他の疾患における先行研究から、遺伝子のスプライシングに関する問題が原因である可能性が示されている。

タンパク質になる前に、遺伝子はイントロン(タンパク質をコードしないRNA鎖)とエクソン(タンパク質をコードするRNA鎖)に転写される。

イントロンはスプライシングと呼ばれるプロセスで取り除かれ、スプライソソームと呼ばれるタンパク質複合体によって実行される。

スプライソソームに影響を及ぼす変異体が神経発達障害に関与していることはほとんどない。

しかし、本研究の研究者らは、一連の複雑な検査を通して、スプライソソームの機能不全がいくつかの神経発達障害の原因であることを示した。

「表現型解析、ゲノム配列解析、ハエや幹細胞でのモデリングなど、複数の手法を用いて、神経発達障害、特に発達遅延、知的障害、自閉症に関連する3つの遺伝子の遺伝的構造を明らかにすることができました。
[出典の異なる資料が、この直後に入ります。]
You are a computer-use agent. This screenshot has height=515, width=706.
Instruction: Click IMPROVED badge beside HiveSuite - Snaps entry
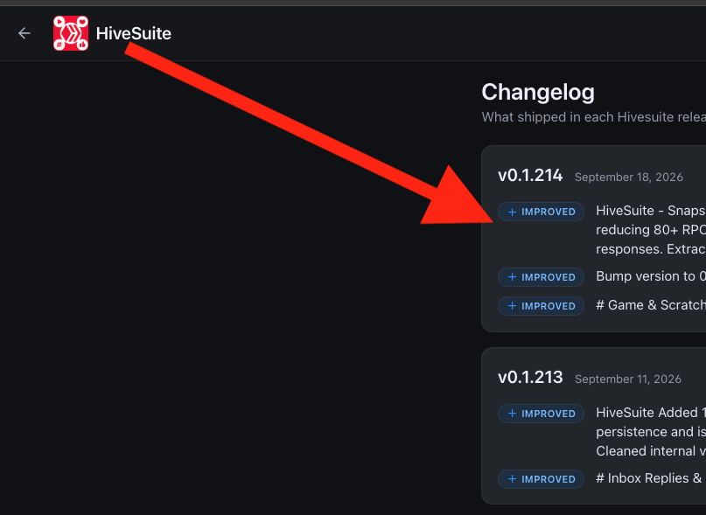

」と、CHOPの応用ゲノミクスセンターおよびヒト遺伝学部門の研究教員であり、本研究の筆頭著者であるDong Li博士は語った。

「ハエとヒトの遺伝学を組み合わせることで、これらの遺伝子の変異体がどのようにスプライソソームの機構に影響を与え、これらの障害を引き起こすのか、そのメカニズムを理解することができました。」

この研究で研究者らは、神経発達障害を持つ無関係な患者のゲノムデータと臨床データを利用した。

このコホートのうち、46人の患者がU2AF2遺伝子のミスセンス変異を、6人の患者がPRPF19遺伝子の変異を有していた。

研究者らは、ヒト幹細胞とハエのモデルにおいて、神経突起の形成に問題があることに気づいた。

さらに詳しいプロファイリングにより、3番目の遺伝子であるRBFOX1には、スプライシングに影響を与えるミスセンス変異があり、適切なニューロン機能が失われていることが判明した。

これらの所見は、後に患者のものと比較され、3つの遺伝子の変異が神経発達障害につながることが確認された。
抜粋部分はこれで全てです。